(Stored data)
--- START ---
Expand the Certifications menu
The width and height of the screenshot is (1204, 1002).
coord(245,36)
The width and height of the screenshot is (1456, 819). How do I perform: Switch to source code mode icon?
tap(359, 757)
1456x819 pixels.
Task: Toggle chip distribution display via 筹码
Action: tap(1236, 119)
--- END ---
* **WHAT NEEDS TO BE DONE**
What's needed is an exact copy of every entry.

* **SOLVED EXERCISE**
Expand the Certifications menu
The width and height of the screenshot is (1204, 1002).
coord(245,36)
The width and height of the screenshot is (1456, 819). How do I perform: Switch to source code mode icon?
tap(359, 757)
1456x819 pixels.
Task: Toggle chip distribution display via 筹码
Action: tap(1236, 119)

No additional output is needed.